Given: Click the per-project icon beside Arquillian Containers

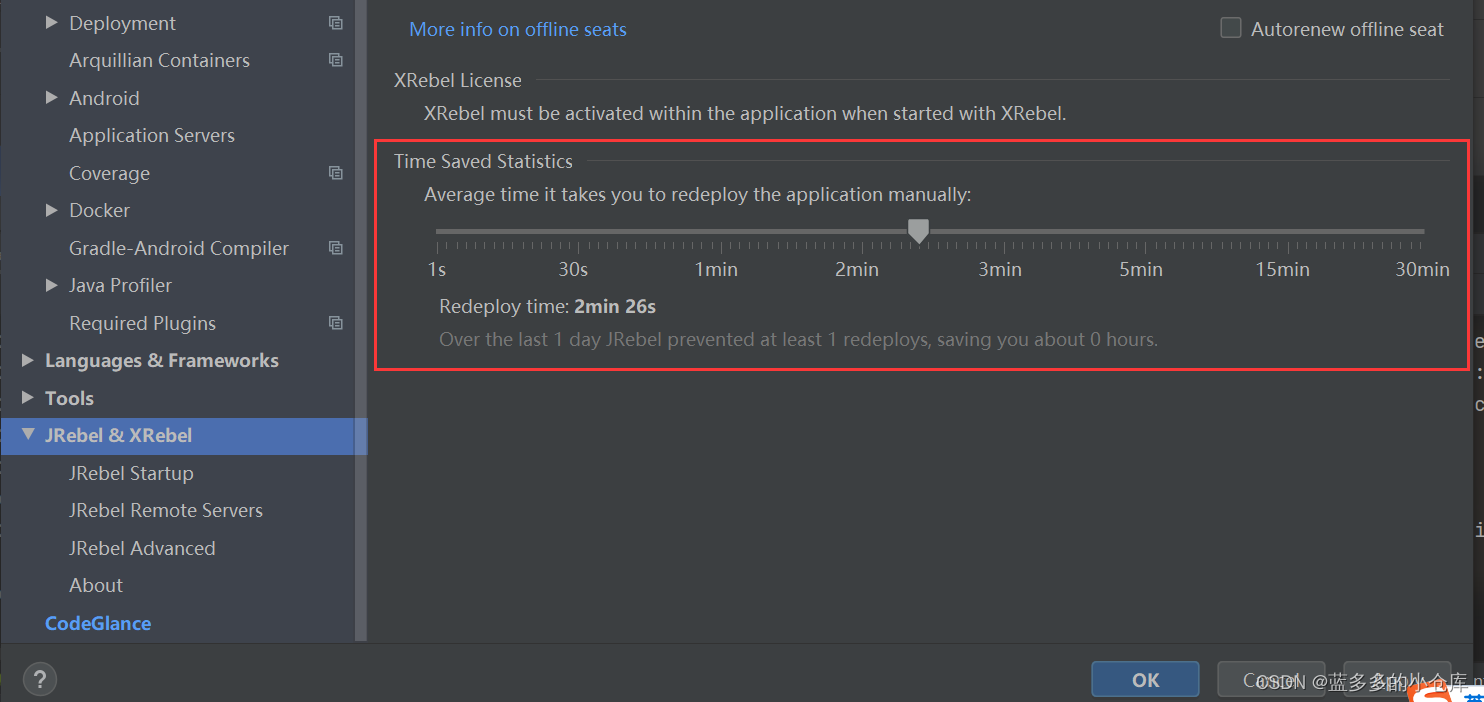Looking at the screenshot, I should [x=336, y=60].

#####

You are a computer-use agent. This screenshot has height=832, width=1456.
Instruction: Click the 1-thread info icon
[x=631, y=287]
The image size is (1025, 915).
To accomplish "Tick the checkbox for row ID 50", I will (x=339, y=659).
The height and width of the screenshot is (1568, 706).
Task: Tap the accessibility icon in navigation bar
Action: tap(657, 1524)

#####

Everything above from the line containing "You are a computer-use" down to the line containing "The image size is (1025, 915)." should be copied exactly, both end lines included, and nothing else.

You are a computer-use agent. This screenshot has height=832, width=1456.
Instruction: Click the 1-thread info icon
[x=631, y=287]
The image size is (1025, 915).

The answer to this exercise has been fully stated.